The million train-kilometer incident rate and one million passenger death rates are the two internationally accepted railway safety performance evaluation indexes proposed by the International Union of Railways (UIC) [10]. Combining with the advantages of such relative indexes facilitate horizontal comparison, the rate of equivalent incident (such as the equivalent number of incidents per unit of transport turnover) is put forward to indicate the safety operation effect of the railway transportation bureaus. The calculation method for this evaluation index is shown in Formula (1).

$$REI=\frac{{\displaystyle \sum \left({\mathrm{N}}_i\times f_i\right)}}{N_{AT}}$$

(1)

where REI is the rate of equivalent incident, N_i indicates the number of the ith level railway incident, f_i denotes the equivalent conversion factor of the ith level railway incident and the value of f_i refers to

Table 1. The equivalent incident conversion factor.

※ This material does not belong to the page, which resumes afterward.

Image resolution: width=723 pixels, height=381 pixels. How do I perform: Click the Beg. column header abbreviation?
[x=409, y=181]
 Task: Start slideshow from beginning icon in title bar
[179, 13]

Levels of Railway Incident (i)	Equivalent Conversion Factor (fi)
Special major incident	100
Major incident	15
Large incident	5
General type A incident	2
General type B incident	1
General type C incident	0.5
General type D incident	0.2

and N_AT refers to the annual number of railway transport turnover.

In addition to the rate of equivalent incident that characterizes the safety performance of railway transportation bureaus, the other three indexes were proposed in this study. The proportion of security managers in all employees is proposed to demonstrate the personnel risk of railway transportation bureaus. The rate of locomotive maintenance and repair is used to characterize the equipment risk of railway transportation bureaus. In addition, the complaint rate is proposed to interpret the safety management risk of railway transportation bureaus. The calculation method for the three evaluation indexes is shown in Formulas (2)–(4).

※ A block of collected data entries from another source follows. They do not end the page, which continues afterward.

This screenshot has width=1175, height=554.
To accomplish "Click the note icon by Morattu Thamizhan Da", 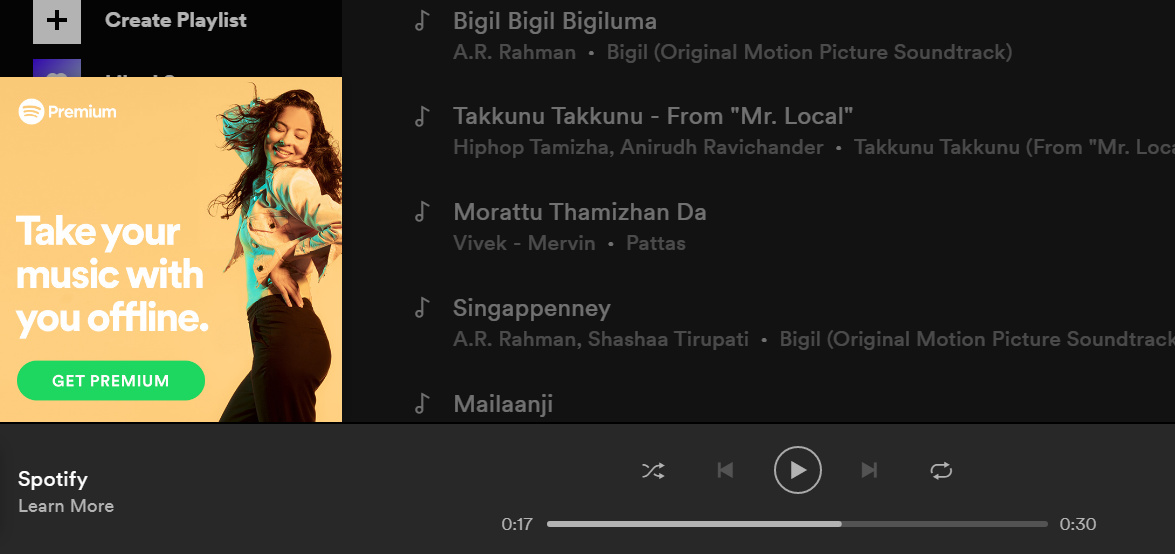I will click(423, 212).
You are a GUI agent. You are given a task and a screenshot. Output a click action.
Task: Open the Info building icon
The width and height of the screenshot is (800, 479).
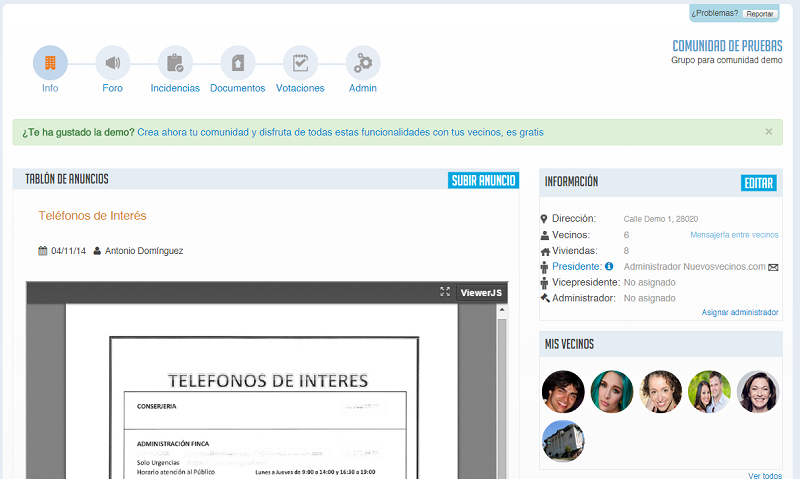tap(50, 63)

$$PSM=\frac{N_{\mathrm{SM}}}{N_{\mathrm{TE}}}\times 100\%$$

(2)

where PSM is the proportion of the security managers in all employees of the railway transportation bureaus, N_SM is the number of security managers of the railway transportation bureaus and N_TE is the total number of employees of the railway transportation bureaus.

$$RLM=\frac{N_{AM}}{N_{AD}}\times 100\%$$

(3)

where RLM is the rate of the locomotive maintenance and repair, N_AM is the annual number of locomotives repaired and N_AD is the annual number of disposable locomotives.

$$SCR=\frac{N_{AC}}{N_{AT}}\times 100\%$$

(4)

where SCR is the safety complaint rate of the railway transportation bureaus, N_AC is the annual number of complaints and N_AT is the annual number of railway transport turnover.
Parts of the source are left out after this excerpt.